Monday Science Links
This week's science:
- At Afarensis he blogs on research studying cooperation among spotted hyenas: PhysOrg.Com has an interesting item on problem solving and cooperation in spotted hyenas. The item concerns recent research published in Animal Behavior. From PhysOrg.Com: Drea’s research, published online in the October issue of Animal Behavior, shows that social carnivores like spotted hyenas that hunt in packs may be good models for investigating cooperative problem solving and the evolution of social intelligence. She performed these experiments in the mid-1990s but struggled to find a journal that was interested in non-primate social cognition.
- At The Loom Carl Zimmer tells us about a very early hominid: Meet Ardipithecus. This introduction has been a long time coming. Some 4.4 million years ago, a hominid now known as Ardipithecus ramidus lived in what were then forests in Ethiopia. Fifteen years ago, Tim White of Berkeley and a team of Ethiopian and American scientists published the first account of Ardipithecus, which they had just discovered. But it was just a preliminary report, and White promised more details later, once he and his colleagues had carefully prepared and analyzed all the fossils they had unearthed. “Later,” it turned out, meant 15 years. I’ve mentioned before how unfashionable this slow-cooked style of science can be. But sometimes, it’s the only way to do things right.
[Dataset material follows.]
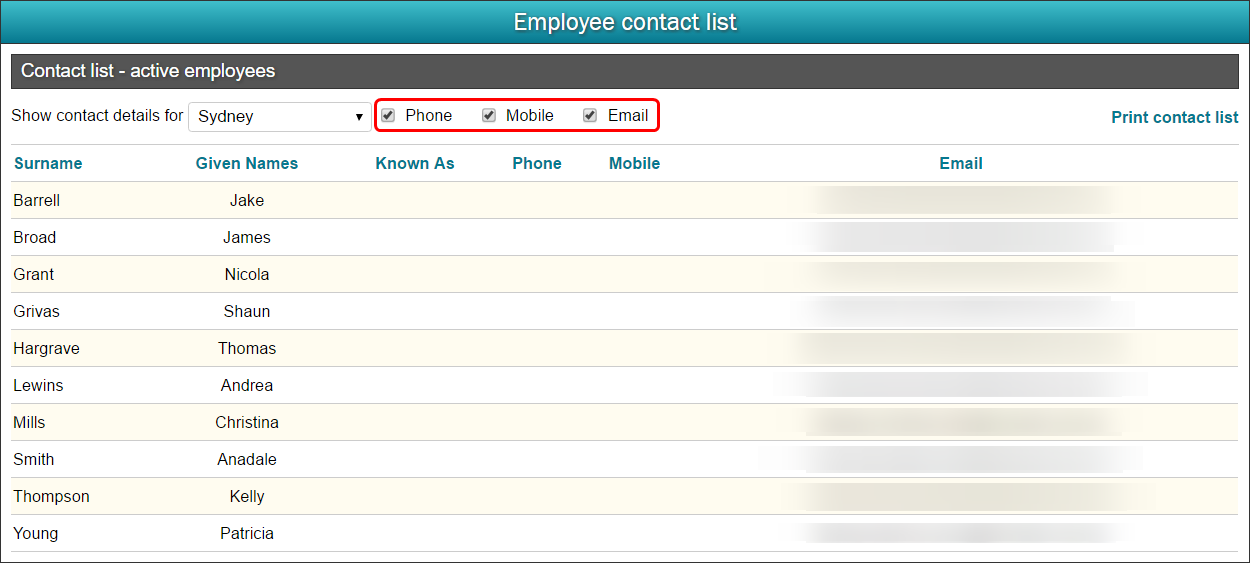The width and height of the screenshot is (1250, 563).
Task: Select the Broad surname entry
Action: pos(35,237)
- At Skulls in the Stars is a post on a 1902 paper on invisibility: When discussing the history of invisibility physics, I typically cite Ehrenfest’s 1910 paper on radiationless motions as the first publication dedicated to the subject. Ehrenfest’s paper, which attempts to explain how electrons could oscillate in a classical atom without radiating, is a direct precursor to the long history of nonradiating sources and nonscattering scatterers that I’ve been chronicling on this blog. However, it turns out that Ehrenfest was not the first author to discuss some form of invisibility! I recently stumbled across an article in an early issue of the Physical Review: “The invisibility of transparent objects,” by R.W. Wood, 1902. It is not an earth-shattering paper, but it presents some intriguing ideas and suggests that visions of invisibility may go even further back in the sciences...
- At Uncertain Principles Chad blogs on breakfast cereal and volume packing: Cereal-wise, I tend to alternate between Cheerios (which we also buy for SteelyKid) and Raisin Bran-- my parents never bought sugary breakfast cereal, so I never developed a taste for any of those things. Being the ridiculous geek that I am, I've noticed something about the relative amounts of milk and cereal I use for the two different brands.
- And at Why Evolution Is True Matthew posts on what breeders thought they were doing before genetics: There was indeed artificial selection for general dog shape/behaviour, presumably going back even before the 17th century. However, the point being made in the article (and in my post) is that contained in the final part of David’s comment. Pedigree breeds, with strict control of breeding, and the development of so many more kinds of dog breed, beyond the key hunting types, with a few pets thrown in (like the King Charles Spaniel), is indeed extremely recent. Most of the examples of coat variation described in the article have accumulated in less than 200 years. The second, and more intriguing point, relates to what on earth all those dog breeders thought they were doing prior to the 19th century. For evolution by natural selection to occur, you need three conditions: characters need to be variable between individuals, some element of that variability needs to be inherited, and the variability must affect fitness (ultimately expressed in terms of the number of copies of the genes underlying the character that are present in the next generation).